In a recent article published in Geophysical Research Letters (“Cosmogenic 32Si as a tracer of silica burial and diagenesis: major deltaic sinks in the silica cycle” GRL, 43, 7124-7132), SoMAS PhD graduate Shaily Rahman and her advisors, Robert Aller and J. Kirk Cochran, showed for the first time that naturally occurring cosmogenic 32Si, which has a half- life of ~ 140 years, can be used to determine the different modes of silica burial in recently deposited sediments.
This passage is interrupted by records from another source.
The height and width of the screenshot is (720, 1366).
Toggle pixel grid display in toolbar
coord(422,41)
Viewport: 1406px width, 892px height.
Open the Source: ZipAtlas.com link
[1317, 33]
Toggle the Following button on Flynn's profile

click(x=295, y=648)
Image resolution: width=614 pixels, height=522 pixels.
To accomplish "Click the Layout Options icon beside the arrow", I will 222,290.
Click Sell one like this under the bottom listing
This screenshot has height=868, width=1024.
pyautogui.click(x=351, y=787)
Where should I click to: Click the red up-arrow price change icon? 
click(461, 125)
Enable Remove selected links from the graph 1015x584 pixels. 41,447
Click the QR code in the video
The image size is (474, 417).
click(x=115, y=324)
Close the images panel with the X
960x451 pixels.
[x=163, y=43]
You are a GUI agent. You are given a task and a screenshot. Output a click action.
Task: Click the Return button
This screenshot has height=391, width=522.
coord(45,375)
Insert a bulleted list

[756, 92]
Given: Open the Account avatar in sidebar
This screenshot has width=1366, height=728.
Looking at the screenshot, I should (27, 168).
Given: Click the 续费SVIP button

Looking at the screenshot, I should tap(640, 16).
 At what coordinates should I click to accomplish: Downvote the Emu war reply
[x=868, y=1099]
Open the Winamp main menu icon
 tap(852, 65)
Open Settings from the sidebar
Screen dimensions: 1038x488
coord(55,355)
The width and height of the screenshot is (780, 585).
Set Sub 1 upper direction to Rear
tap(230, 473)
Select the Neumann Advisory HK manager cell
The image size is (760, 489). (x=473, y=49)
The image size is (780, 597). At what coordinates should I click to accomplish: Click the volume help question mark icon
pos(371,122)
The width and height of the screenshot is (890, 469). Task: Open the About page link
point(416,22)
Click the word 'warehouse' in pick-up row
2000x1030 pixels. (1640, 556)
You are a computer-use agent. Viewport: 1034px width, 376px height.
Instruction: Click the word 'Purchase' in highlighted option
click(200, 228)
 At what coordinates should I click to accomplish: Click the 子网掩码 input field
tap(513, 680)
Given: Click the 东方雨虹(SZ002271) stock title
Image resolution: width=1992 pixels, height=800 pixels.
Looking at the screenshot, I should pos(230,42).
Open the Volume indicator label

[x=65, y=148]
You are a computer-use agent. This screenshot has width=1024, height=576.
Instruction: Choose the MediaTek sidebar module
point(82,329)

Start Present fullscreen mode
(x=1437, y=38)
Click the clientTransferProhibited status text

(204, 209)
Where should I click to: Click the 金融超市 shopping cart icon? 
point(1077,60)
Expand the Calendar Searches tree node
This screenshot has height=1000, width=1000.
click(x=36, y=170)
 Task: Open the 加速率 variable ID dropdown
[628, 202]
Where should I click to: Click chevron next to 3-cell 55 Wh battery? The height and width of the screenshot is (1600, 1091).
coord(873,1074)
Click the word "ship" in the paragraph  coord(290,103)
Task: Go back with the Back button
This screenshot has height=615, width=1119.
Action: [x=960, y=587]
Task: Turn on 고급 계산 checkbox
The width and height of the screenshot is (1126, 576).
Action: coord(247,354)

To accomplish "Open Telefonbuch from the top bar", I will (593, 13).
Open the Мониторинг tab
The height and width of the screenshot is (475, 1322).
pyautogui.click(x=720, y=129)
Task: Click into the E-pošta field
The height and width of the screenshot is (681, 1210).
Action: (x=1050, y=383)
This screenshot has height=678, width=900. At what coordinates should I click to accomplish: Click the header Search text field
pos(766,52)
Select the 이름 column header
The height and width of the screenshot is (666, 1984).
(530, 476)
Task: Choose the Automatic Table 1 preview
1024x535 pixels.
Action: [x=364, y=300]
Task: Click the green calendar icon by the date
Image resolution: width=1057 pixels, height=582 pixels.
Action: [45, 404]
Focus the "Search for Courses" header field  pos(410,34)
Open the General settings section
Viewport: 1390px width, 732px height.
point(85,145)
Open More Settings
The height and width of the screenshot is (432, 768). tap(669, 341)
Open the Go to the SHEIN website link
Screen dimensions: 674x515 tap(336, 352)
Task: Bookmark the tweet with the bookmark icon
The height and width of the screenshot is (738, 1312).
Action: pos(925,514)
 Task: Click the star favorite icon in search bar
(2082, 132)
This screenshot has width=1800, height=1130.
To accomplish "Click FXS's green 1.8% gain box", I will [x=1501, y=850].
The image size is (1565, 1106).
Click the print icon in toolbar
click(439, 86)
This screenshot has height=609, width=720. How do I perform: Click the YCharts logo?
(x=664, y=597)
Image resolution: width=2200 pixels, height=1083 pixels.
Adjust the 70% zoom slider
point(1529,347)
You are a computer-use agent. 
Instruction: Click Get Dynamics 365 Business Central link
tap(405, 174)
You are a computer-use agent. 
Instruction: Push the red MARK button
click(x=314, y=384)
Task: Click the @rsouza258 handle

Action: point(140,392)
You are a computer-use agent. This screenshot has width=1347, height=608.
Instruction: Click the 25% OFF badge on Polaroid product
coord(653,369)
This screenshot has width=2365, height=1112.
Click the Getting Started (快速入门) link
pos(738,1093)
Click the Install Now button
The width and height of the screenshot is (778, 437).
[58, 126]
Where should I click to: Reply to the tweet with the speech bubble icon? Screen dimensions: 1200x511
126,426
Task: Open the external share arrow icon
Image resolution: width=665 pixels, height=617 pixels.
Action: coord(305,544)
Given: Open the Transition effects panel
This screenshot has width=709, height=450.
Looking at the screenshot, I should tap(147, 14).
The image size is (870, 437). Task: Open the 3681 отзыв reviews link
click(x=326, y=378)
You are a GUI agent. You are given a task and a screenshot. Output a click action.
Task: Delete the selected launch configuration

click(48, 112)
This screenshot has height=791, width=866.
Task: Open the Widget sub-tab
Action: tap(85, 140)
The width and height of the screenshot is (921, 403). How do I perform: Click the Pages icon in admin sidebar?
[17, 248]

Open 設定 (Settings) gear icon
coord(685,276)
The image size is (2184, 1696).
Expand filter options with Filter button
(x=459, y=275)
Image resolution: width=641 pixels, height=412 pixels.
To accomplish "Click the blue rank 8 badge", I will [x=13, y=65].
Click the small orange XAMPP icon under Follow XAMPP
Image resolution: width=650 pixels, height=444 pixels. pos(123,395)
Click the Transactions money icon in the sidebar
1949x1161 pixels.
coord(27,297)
They demonstrate that in tropical deltaic environments such as the massive Amazon delta and coastal muds derived from it along French Guiana, virtually all biologically-formed silica such as diatom frustules (bSi) carrying 32Si is rapidly converted to clay. Because there is less than ~ 1 kg of cosmogenic 32Si on Earth, its measurement is extremely difficult. Nevertheless, Rahman, Aller, and Cochran show that it is possible to independently and quantitatively constrain the sinks for silicon in the ocean using 32Si as a new tool, and to much more accurately resolve the global Si cycle, particularly the role of the continental margins where most sediment in the oceans is deposited. Indeed, these results suggest that deltaic and associated dispersal systems may rival or exceed the Southern Ocean in importance as sites of reactive silica (bSi + altered products of bSi) storage.